OpenAI function calling: the feature that makes LLMs do real work.

Large language models are good at generating text. But generating text is not the same as doing something. Function calling is the bridge between the two.

What function calling actually is

When you send a message to the OpenAI API with a list of function definitions, the model can decide to call one of those functions instead of writing a prose response. It returns a structured JSON payload telling you which function it wants to call and with what arguments. Your code then executes the function and sends the result back to the model for a final response.

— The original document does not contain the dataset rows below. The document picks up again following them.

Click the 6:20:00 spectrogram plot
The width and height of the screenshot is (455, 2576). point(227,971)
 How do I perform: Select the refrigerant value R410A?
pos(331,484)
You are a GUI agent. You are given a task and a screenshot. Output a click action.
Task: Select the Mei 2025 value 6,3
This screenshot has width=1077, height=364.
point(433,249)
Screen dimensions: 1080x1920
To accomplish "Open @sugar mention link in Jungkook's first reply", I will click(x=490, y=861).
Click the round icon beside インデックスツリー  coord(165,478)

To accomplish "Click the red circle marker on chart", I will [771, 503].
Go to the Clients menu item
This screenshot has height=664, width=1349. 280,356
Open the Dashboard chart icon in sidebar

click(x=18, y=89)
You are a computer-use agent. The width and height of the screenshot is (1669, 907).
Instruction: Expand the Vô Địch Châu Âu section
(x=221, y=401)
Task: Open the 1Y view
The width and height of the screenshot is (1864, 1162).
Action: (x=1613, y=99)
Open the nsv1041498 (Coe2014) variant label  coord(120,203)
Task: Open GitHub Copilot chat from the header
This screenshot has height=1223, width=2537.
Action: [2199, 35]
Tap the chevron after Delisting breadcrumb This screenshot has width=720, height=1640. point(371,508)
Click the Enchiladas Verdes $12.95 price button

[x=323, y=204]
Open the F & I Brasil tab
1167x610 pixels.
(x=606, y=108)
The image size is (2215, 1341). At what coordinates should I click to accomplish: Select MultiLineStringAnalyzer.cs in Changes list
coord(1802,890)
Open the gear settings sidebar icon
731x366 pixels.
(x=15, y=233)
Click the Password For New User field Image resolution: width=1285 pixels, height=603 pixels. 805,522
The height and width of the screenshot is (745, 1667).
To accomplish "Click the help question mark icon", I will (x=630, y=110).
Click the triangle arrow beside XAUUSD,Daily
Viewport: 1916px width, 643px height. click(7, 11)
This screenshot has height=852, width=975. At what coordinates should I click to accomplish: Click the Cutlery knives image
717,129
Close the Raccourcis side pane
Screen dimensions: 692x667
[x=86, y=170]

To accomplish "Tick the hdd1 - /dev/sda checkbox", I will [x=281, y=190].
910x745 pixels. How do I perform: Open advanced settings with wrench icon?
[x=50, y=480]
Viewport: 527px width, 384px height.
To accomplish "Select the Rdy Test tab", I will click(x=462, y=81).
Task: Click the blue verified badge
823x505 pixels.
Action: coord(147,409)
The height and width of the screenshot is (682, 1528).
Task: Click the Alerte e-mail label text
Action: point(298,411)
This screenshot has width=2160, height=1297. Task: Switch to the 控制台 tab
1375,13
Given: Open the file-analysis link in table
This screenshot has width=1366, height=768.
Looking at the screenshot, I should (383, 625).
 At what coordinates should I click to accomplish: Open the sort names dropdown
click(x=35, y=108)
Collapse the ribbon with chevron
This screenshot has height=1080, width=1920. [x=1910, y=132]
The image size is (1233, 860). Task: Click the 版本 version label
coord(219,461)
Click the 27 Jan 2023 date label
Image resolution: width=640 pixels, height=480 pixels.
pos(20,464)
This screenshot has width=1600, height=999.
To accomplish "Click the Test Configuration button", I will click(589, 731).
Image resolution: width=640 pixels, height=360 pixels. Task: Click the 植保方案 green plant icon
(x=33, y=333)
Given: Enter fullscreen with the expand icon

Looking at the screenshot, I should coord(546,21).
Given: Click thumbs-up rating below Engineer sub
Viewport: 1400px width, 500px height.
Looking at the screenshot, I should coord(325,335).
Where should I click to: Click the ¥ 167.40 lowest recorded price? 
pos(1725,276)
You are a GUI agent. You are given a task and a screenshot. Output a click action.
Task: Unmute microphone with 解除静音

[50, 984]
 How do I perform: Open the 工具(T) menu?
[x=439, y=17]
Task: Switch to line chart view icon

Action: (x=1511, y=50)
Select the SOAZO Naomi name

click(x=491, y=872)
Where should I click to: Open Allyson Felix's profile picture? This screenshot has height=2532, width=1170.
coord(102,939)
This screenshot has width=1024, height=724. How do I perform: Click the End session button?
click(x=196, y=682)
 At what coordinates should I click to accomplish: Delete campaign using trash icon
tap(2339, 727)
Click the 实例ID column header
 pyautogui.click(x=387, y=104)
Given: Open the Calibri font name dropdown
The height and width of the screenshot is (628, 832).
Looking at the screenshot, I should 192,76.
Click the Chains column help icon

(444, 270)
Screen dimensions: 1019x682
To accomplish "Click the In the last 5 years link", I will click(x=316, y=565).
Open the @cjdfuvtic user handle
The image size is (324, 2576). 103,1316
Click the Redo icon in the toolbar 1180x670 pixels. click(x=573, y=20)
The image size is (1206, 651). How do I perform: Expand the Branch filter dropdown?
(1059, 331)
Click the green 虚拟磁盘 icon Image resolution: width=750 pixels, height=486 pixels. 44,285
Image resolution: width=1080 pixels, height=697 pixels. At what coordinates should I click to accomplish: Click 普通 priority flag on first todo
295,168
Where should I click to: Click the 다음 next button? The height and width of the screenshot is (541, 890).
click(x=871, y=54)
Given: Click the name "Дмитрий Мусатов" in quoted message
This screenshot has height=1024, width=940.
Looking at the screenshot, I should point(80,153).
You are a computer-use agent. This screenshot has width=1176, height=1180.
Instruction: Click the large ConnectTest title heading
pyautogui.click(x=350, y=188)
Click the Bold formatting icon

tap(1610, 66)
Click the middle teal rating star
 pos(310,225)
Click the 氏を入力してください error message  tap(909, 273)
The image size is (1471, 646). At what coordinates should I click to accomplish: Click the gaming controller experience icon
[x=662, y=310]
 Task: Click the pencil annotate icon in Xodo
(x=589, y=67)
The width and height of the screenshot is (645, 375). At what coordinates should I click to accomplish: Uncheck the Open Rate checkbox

The model does not call your function. You do. The model just tells you what to call.

Defining a tool

Tools are defined as JSON Schema objects under the tools parameter:

const tools = [
  {
    type: "function",
    function: {
      name: "get_weather",
      description: "Get current weather for a city.",
      parameters: {
        type: "object",
        properties: {
          city: {
            type: "string",
            description: "City name, e.g. Austin"
          },
          unit: {
            type: "string",
            enum: ["celsius", "fahrenheit"]
          }
        },
        required: ["city"]
      }
    }
  }
];

The description field matters more than you might think. The model reads it to decide whether to invoke the function. Be specific about what it does and when it applies.

Making the call

import OpenAI from "openai";

const client = new OpenAI();

const response = await client.chat.completions.create({
  model: "gpt-4o",
  messages: [{ role: "user", content: "What's the weather in Austin?" }],
  tools,
  tool_choice: "auto"
});

const message = response.choices[0].message;

tool_choice: "auto" lets the model decide whether to call a function. You can also pass "none" to force text output, or { type: "function", function: { name: "get_weather" } } to force a specific call.

Handling the response

When the model calls a function, message.tool_calls is an array of call objects:

if (message.tool_calls) {
  const call = message.tool_calls[0];
  const args = JSON.parse(call.function.arguments);

  // Execute the actual function
  const weatherData = await getWeather(args.city, args.unit);

  // Send the result back
  const finalResponse = await client.chat.completions.create({
    model: "gpt-4o",
    messages: [
      { role: "user", content: "What's the weather in Austin?" },
      message, // the assistant's tool_call message
      {
        role: "tool",
        tool_call_id: call.id,
        content: JSON.stringify(weatherData)
      }
    ],
    tools
  });

  console.log(finalResponse.choices[0].message.content);
}

You include the original assistant message and a tool role message with the function result. The model uses both to generate a final, grounded response.

Parallel tool calls

GPT-4o can request multiple function calls in a single response. message.tool_calls will contain more than one entry. You should run those in parallel and return all results before making the next completion call:

const results = await Promise.all(
  message.tool_calls.map(async (call) => {
    const args = JSON.parse(call.function.arguments);
    const result = await dispatch(call.function.name, args);
    return {
      role: "tool",
      tool_call_id: call.id,
      content: JSON.stringify(result)
    };
  })
);

Structured output vs function calling

OpenAI also offers a response_format: { type: "json_schema" } option for structured output. The difference: structured output guarantees the shape of the model’s text response. Function calling is for triggering side effects — searching a database, calling an API, writing a file. Use structured output when you need the model’s reasoning in a parseable shape. Use function calling when you need the model to reach outside itself.

Common mistakes

Vague descriptions. If the model doesn’t understand what a function does, it won’t call it at the right time, or will call it when it shouldn’t.

Not handling the tool_call case. If you only read message.content, you’ll silently drop function calls. Always check message.tool_calls first.

Trusting the arguments blindly. The model generates arguments; they can be malformed or out of range. Parse and validate before passing to your actual logic.

Forgetting the follow-up call. After executing the function, you must make another completion call with the tool result. The model hasn’t seen the output yet.

Function calling turns a text predictor into an agent that can interact with real systems. Most of the interesting things you can build with LLMs depend on it.